Thomas Humphries, (Commissioner of Crown Lands and Chief Surveyor of Auckland 1889-1891) did a full study later the same year, noting graffiti had already been inscribed on the most delicate portions of the cave, though noting The natives are now taking great care of the caves, but recommending that government take over the cave to provide more visitor facilities. About 500 tourists visited the cave in the first two years.

After years of attempts to buy the caves, the government used the Scenery Preservation Act 1903 and the Public Works Act 1905 to take them over for £625. In 1906, after an escalation in vandalism, the administration of the cave was taken over by the government. In 1910 the Waitomo Caves Hotel was built to house the many visitors.

Tourist Hotel Corporation, a state-owned business, took over in 1957. The hotel was sold to Southern Pacific Hotels Corporation in 1990 and, in 1994, they agreed a licence for the caves with the Department of Conservation and the Māori owners, selling it to Tourism Holdings Limited in 1996.

Leaving the Waitomo Glowworm caves
In 1989, the land and cave were returned to the descendants of Chief Tane Tinorau and Huti who comprise many of the employees of the caves today.

The descendants receive a percentage of the cave’s revenue and are involved in its management and development under the 1990 Waitomo Deed of Settlement. Geological and volcanic activity has created around 300 known limestone caves in the Waitomo region over the last 30 million years.

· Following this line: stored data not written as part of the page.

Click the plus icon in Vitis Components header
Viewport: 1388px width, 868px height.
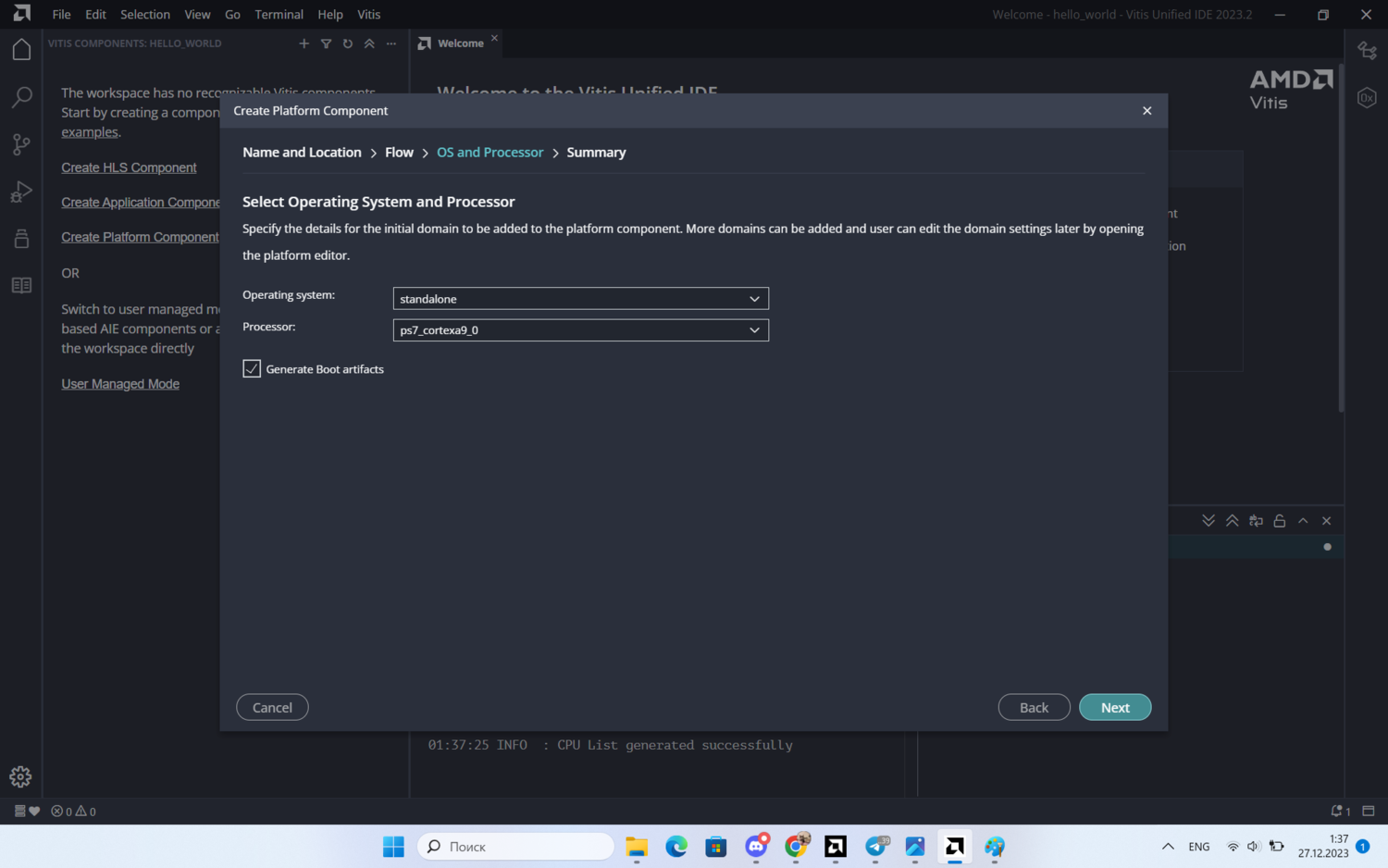tap(304, 43)
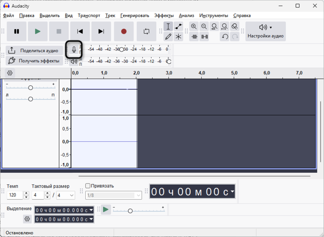Click the Получить эффекты button
The width and height of the screenshot is (324, 237).
coord(34,61)
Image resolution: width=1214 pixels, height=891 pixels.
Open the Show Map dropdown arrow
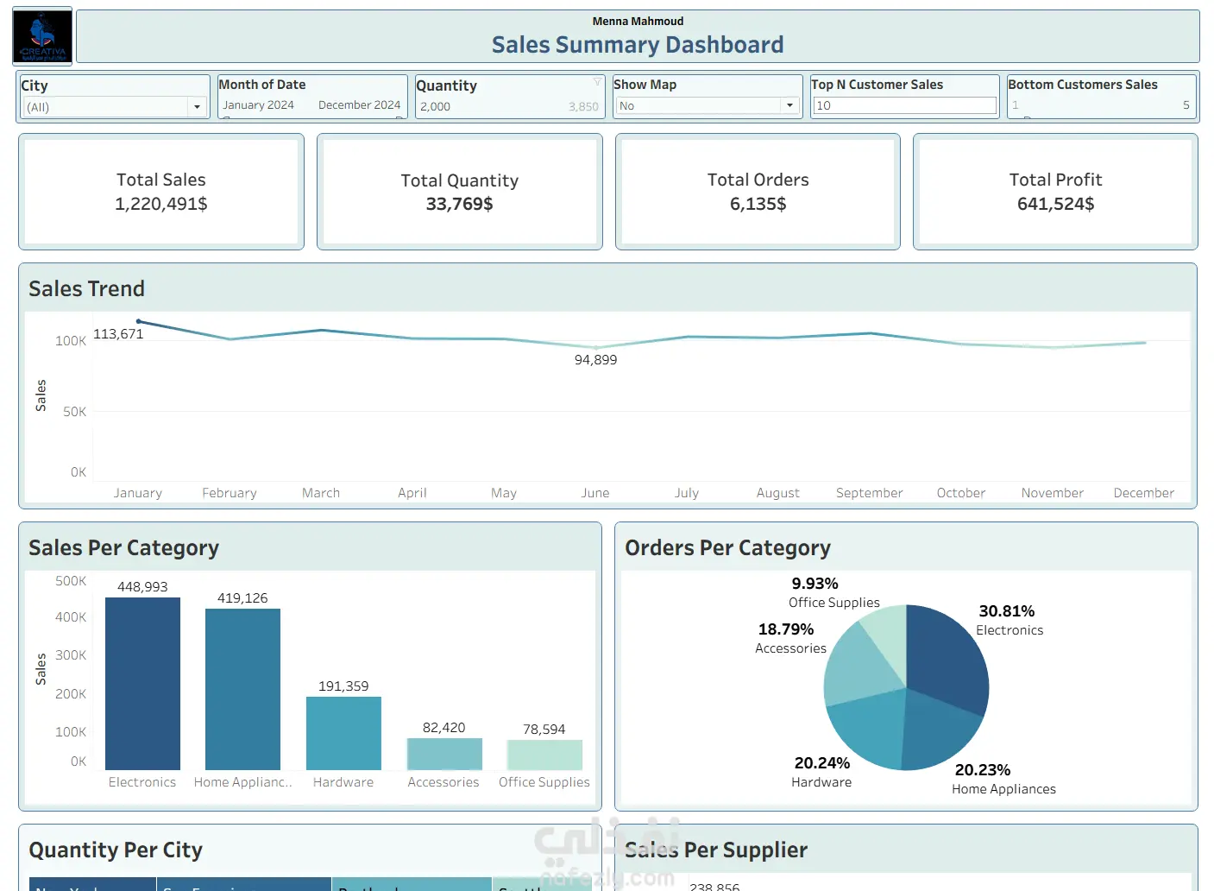[x=789, y=105]
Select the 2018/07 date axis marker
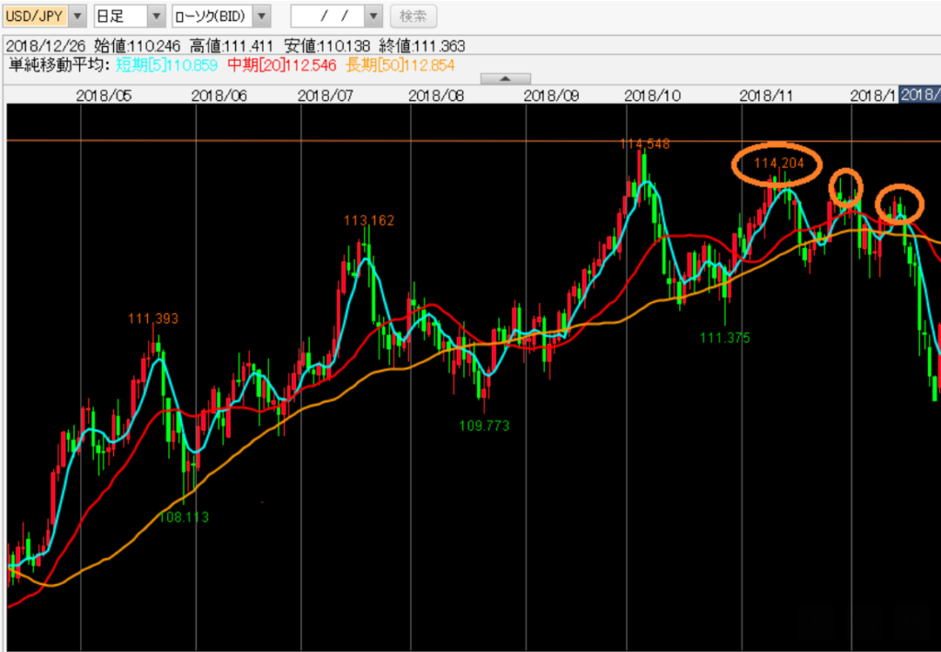This screenshot has width=941, height=652. pyautogui.click(x=326, y=95)
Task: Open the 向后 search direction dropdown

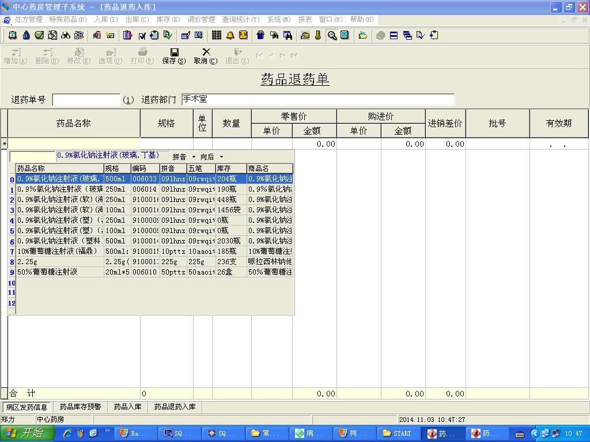Action: point(211,157)
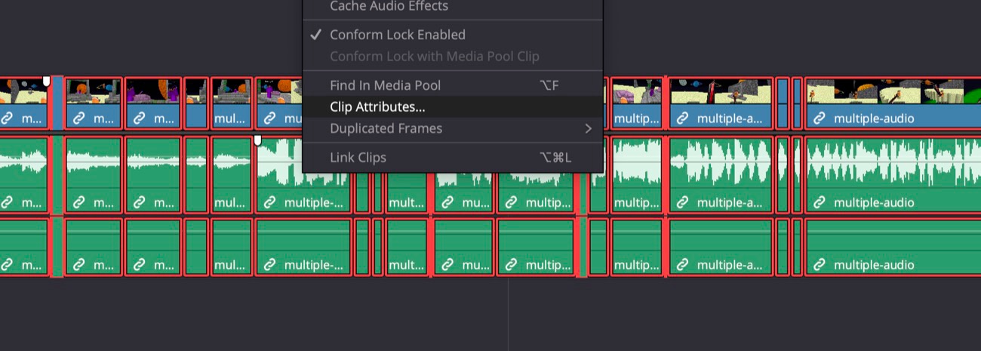Expand the Duplicated Frames submenu arrow

click(588, 128)
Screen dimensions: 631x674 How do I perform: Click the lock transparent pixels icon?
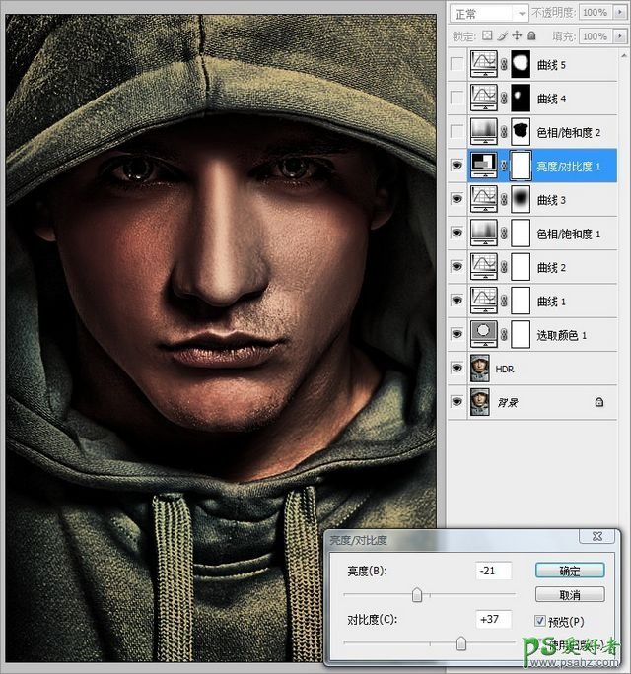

The limestone formation in the Waitomo Glowworm Caves occurred when the region was still under the ocean about 30 million years ago. The limestone is composed of fossilized corals, seashells, fish skeletons, and many small marine organisms on the sea beds. Over millions of years, these fossilized rocks have been layered upon each other and compressed to create limestone and within the Waitomo region the limestone can be over 200 m thick.

The caves began to form when earth movement caused the hard limestone to bend and buckle under the ocean and rise above the sea floor. As the rock was exposed to air, it separated and created cracks and weaknesses that allowed for water to flow through them dissolving the limestone and over millions of years large caves were formed.

More information: Waitomo Caves

The stalactites, stalagmites, and other cave formations grew from water dripping from the ceiling or flowing over the walls and leaving behind limestone deposits. The stalagmites form upward from the floor while the stalactites form from the ceiling. When these formations connect they are called pillars or columns and if they twist around each other they are called helicti. These cave decorations take millions of years to form given that the average stalactite grows one cubic centimetre every 100 years.

The most common animals in the caves are insects. This includes albino cave ants and giant crickets but the most renowned is the glowworm Arachnocampa luminosa. The adults are around the size of an average mosquito. However, there are several small underground lakes that were created by freshwater creeks or brooks which are home to New Zealand longfin eels.

The walls of the caves are covered with a variety of fungi including the cave flower, a distant relation to the genus Pleurotus, that is actually a mushroom-like fungus.

More information: New Zealand


You can go into caves, and they can maintain constant conditions of temperature and humidity over long periods of time, even though the outside temperature may be way above what it is inside the cave.